**EXERCISE:**
Each line from the one with "868x471 pixels. How" through the final line of the entries below must be printed exactly, and the pictures must not be.

**SOURCE DATA:**
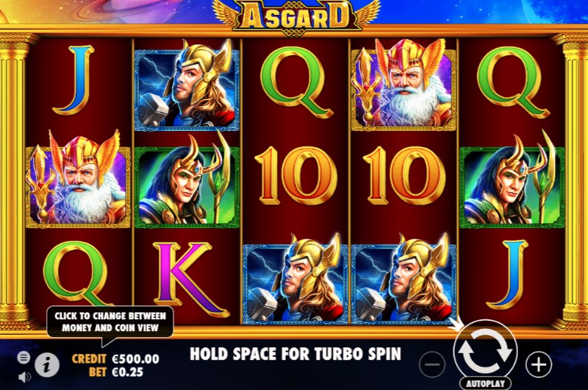
Task: Open the Autoplay options
Action: (485, 383)
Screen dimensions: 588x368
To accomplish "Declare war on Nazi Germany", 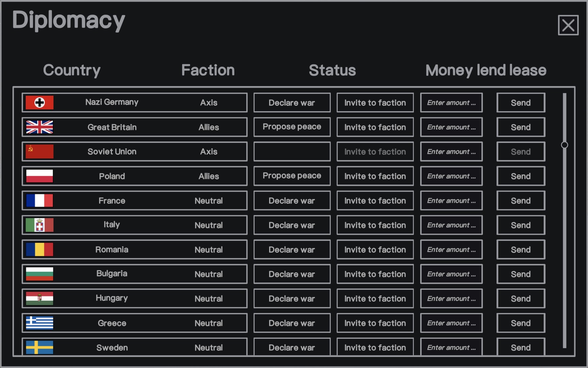I will (292, 103).
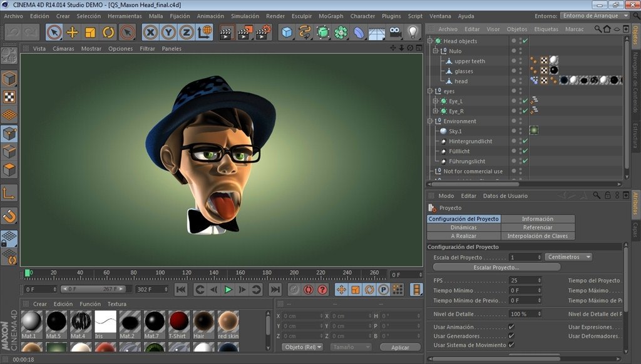Toggle the X axis lock
This screenshot has height=364, width=641.
tap(150, 32)
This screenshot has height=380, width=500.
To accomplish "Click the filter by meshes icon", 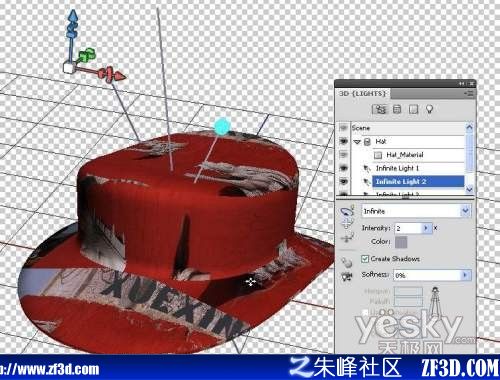I will pos(397,109).
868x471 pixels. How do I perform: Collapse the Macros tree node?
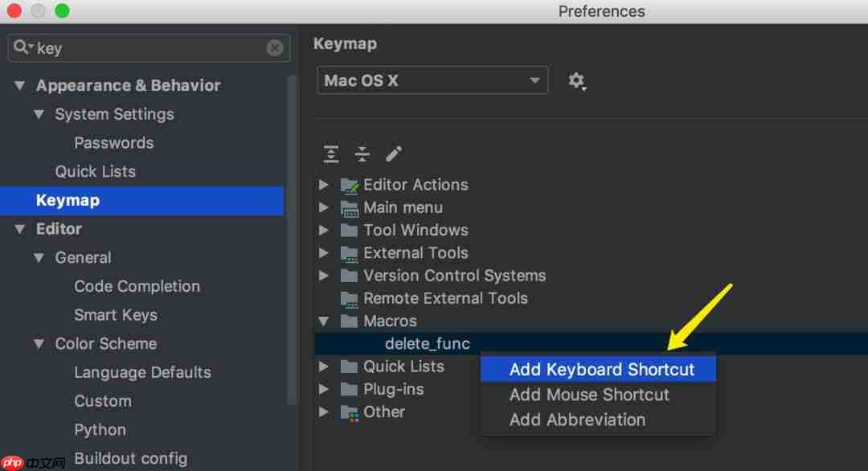pos(324,321)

**WRITTEN SOLUTION:**
868x471 pixels. How do I perform: Collapse the Macros tree node?
pos(324,321)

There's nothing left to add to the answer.